## [What you need to do]
Quote every entry word for word.

Stored items
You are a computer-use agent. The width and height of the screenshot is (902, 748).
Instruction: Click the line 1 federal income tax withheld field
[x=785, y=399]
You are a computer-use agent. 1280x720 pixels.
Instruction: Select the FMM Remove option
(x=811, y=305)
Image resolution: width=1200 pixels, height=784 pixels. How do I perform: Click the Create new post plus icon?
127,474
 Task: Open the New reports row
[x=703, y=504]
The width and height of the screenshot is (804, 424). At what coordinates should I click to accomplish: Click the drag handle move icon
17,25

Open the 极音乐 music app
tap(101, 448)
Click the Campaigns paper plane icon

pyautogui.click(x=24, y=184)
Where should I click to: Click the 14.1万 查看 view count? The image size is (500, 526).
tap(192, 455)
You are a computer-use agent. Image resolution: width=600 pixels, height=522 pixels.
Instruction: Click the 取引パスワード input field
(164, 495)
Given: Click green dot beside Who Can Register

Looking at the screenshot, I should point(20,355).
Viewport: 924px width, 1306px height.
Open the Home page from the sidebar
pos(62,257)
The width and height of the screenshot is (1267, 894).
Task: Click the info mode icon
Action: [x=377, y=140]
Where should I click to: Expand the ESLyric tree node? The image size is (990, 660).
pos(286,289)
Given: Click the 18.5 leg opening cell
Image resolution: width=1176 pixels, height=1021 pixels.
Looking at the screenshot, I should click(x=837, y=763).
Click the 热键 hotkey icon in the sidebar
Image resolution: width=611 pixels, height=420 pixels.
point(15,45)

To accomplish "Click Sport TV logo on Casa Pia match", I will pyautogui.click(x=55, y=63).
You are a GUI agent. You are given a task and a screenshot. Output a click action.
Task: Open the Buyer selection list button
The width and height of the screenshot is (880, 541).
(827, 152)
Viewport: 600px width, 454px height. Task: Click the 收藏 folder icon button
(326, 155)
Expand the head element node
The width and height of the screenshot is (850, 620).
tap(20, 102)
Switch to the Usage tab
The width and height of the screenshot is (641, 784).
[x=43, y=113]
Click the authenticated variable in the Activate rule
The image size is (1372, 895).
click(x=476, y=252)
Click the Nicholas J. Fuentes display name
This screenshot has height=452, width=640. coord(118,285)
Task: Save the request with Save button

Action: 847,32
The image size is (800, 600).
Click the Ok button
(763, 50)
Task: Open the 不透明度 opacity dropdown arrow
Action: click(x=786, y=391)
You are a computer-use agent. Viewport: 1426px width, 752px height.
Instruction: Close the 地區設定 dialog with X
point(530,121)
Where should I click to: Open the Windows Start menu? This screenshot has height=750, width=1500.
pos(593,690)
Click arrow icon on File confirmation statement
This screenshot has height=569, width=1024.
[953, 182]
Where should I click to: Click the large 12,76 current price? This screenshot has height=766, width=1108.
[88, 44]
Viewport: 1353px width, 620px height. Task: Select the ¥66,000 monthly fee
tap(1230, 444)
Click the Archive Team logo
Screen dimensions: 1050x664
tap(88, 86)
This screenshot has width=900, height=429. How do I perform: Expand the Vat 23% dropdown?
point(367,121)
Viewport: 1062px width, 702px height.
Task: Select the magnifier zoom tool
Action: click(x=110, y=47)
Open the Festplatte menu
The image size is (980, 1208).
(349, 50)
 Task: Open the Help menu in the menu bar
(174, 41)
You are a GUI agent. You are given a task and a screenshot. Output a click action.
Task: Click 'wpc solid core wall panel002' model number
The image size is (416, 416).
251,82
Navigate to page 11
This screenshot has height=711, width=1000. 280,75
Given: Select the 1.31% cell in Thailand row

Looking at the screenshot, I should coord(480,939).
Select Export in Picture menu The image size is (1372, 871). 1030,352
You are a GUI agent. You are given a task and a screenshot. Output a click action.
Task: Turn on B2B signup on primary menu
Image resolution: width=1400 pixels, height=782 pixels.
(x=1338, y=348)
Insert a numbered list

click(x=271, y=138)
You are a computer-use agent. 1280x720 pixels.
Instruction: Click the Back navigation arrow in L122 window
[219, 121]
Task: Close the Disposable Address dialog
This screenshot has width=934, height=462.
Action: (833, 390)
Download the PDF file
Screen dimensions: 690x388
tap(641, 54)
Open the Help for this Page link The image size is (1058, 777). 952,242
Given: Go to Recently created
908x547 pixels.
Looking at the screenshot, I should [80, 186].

## [Answer to this problem]
You are a computer-use agent. The width and height of the screenshot is (902, 748).
Instruction: Click the line 1 federal income tax withheld field
[x=785, y=399]
You are a computer-use agent. 1280x720 pixels.
Instruction: Select the FMM Remove option
(x=811, y=305)
Image resolution: width=1200 pixels, height=784 pixels. How do I perform: Click the Create new post plus icon?
127,474
 Task: Open the New reports row
[x=703, y=504]
The width and height of the screenshot is (804, 424). At what coordinates should I click to accomplish: Click the drag handle move icon
17,25

Open the 极音乐 music app
tap(101, 448)
Click the Campaigns paper plane icon

pyautogui.click(x=24, y=184)
Where should I click to: Click the 14.1万 查看 view count? The image size is (500, 526).
tap(192, 455)
You are a computer-use agent. Image resolution: width=600 pixels, height=522 pixels.
Instruction: Click the 取引パスワード input field
(164, 495)
Given: Click green dot beside Who Can Register

Looking at the screenshot, I should point(20,355).
Viewport: 924px width, 1306px height.
Open the Home page from the sidebar
pos(62,257)
The width and height of the screenshot is (1267, 894).
Task: Click the info mode icon
Action: [x=377, y=140]
Where should I click to: Expand the ESLyric tree node? The image size is (990, 660).
pos(286,289)
Given: Click the 18.5 leg opening cell
Image resolution: width=1176 pixels, height=1021 pixels.
Looking at the screenshot, I should click(x=837, y=763).
Click the 热键 hotkey icon in the sidebar
Image resolution: width=611 pixels, height=420 pixels.
point(15,45)

To accomplish "Click Sport TV logo on Casa Pia match", I will pyautogui.click(x=55, y=63).
You are a GUI agent. You are given a task and a screenshot. Output a click action.
Task: Open the Buyer selection list button
The width and height of the screenshot is (880, 541).
(827, 152)
Viewport: 600px width, 454px height. Task: Click the 收藏 folder icon button
(326, 155)
Expand the head element node
The width and height of the screenshot is (850, 620).
tap(20, 102)
Switch to the Usage tab
The width and height of the screenshot is (641, 784).
[x=43, y=113]
Click the authenticated variable in the Activate rule
The image size is (1372, 895).
click(x=476, y=252)
Click the Nicholas J. Fuentes display name
This screenshot has height=452, width=640. coord(118,285)
Task: Save the request with Save button

Action: 847,32
The image size is (800, 600).
Click the Ok button
(763, 50)
Task: Open the 不透明度 opacity dropdown arrow
Action: click(x=786, y=391)
You are a computer-use agent. Viewport: 1426px width, 752px height.
Instruction: Close the 地區設定 dialog with X
point(530,121)
Where should I click to: Open the Windows Start menu? This screenshot has height=750, width=1500.
pos(593,690)
Click arrow icon on File confirmation statement
This screenshot has height=569, width=1024.
[953, 182]
Where should I click to: Click the large 12,76 current price? This screenshot has height=766, width=1108.
[88, 44]
Viewport: 1353px width, 620px height. Task: Select the ¥66,000 monthly fee
tap(1230, 444)
Click the Archive Team logo
Screen dimensions: 1050x664
tap(88, 86)
This screenshot has width=900, height=429. How do I perform: Expand the Vat 23% dropdown?
point(367,121)
Viewport: 1062px width, 702px height.
Task: Select the magnifier zoom tool
Action: click(x=110, y=47)
Open the Festplatte menu
The image size is (980, 1208).
(349, 50)
 Task: Open the Help menu in the menu bar
(174, 41)
You are a GUI agent. You are given a task and a screenshot. Output a click action.
Task: Click 'wpc solid core wall panel002' model number
The image size is (416, 416).
251,82
Navigate to page 11
This screenshot has height=711, width=1000. 280,75
Given: Select the 1.31% cell in Thailand row

Looking at the screenshot, I should coord(480,939).
Select Export in Picture menu The image size is (1372, 871). 1030,352
You are a GUI agent. You are given a task and a screenshot. Output a click action.
Task: Turn on B2B signup on primary menu
Image resolution: width=1400 pixels, height=782 pixels.
(x=1338, y=348)
Insert a numbered list

click(x=271, y=138)
You are a computer-use agent. 1280x720 pixels.
Instruction: Click the Back navigation arrow in L122 window
[219, 121]
Task: Close the Disposable Address dialog
This screenshot has width=934, height=462.
Action: (833, 390)
Download the PDF file
Screen dimensions: 690x388
tap(641, 54)
Open the Help for this Page link The image size is (1058, 777). 952,242
Given: Go to Recently created
908x547 pixels.
Looking at the screenshot, I should [80, 186].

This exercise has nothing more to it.